What needs to be done
Quote the items verbatim, starting at their very first line and ending at the line that contains "Action: 1225,50", with both of those lines included.

Given information
▼
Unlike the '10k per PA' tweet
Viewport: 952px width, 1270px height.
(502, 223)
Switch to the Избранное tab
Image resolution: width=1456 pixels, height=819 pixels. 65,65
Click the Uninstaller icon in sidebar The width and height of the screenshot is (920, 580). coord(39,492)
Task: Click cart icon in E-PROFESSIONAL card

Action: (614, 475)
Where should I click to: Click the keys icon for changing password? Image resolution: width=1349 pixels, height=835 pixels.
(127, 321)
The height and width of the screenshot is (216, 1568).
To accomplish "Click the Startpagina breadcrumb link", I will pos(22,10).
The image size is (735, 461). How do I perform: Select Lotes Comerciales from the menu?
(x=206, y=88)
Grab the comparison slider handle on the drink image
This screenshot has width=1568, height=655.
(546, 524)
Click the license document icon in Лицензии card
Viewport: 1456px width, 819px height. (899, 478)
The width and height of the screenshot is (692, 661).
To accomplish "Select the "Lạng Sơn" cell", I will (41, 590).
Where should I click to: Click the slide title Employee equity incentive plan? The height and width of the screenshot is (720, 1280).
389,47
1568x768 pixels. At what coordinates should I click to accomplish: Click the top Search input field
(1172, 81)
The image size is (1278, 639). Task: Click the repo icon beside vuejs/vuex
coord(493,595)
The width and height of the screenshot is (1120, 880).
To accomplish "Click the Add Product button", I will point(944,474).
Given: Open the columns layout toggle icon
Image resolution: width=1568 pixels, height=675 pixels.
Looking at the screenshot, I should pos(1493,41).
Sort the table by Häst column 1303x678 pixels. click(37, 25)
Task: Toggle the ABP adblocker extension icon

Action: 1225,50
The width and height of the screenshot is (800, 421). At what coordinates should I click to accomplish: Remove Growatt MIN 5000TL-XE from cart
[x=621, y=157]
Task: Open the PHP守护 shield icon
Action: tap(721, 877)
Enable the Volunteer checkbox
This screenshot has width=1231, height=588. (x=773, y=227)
▲
Response
Unlike the '10k per PA' tweet
Viewport: 952px width, 1270px height.
(502, 223)
Switch to the Избранное tab
Image resolution: width=1456 pixels, height=819 pixels. 65,65
Click the Uninstaller icon in sidebar The width and height of the screenshot is (920, 580). coord(39,492)
Task: Click cart icon in E-PROFESSIONAL card

Action: (614, 475)
Where should I click to: Click the keys icon for changing password? Image resolution: width=1349 pixels, height=835 pixels.
(127, 321)
The height and width of the screenshot is (216, 1568).
To accomplish "Click the Startpagina breadcrumb link", I will pos(22,10).
The image size is (735, 461). How do I perform: Select Lotes Comerciales from the menu?
(x=206, y=88)
Grab the comparison slider handle on the drink image
This screenshot has width=1568, height=655.
(546, 524)
Click the license document icon in Лицензии card
Viewport: 1456px width, 819px height. (899, 478)
The width and height of the screenshot is (692, 661).
To accomplish "Select the "Lạng Sơn" cell", I will (41, 590).
Where should I click to: Click the slide title Employee equity incentive plan? The height and width of the screenshot is (720, 1280).
389,47
1568x768 pixels. At what coordinates should I click to accomplish: Click the top Search input field
(1172, 81)
The image size is (1278, 639). Task: Click the repo icon beside vuejs/vuex
coord(493,595)
The width and height of the screenshot is (1120, 880).
To accomplish "Click the Add Product button", I will point(944,474).
Given: Open the columns layout toggle icon
Image resolution: width=1568 pixels, height=675 pixels.
Looking at the screenshot, I should pos(1493,41).
Sort the table by Häst column 1303x678 pixels. click(37, 25)
Task: Toggle the ABP adblocker extension icon

Action: 1225,50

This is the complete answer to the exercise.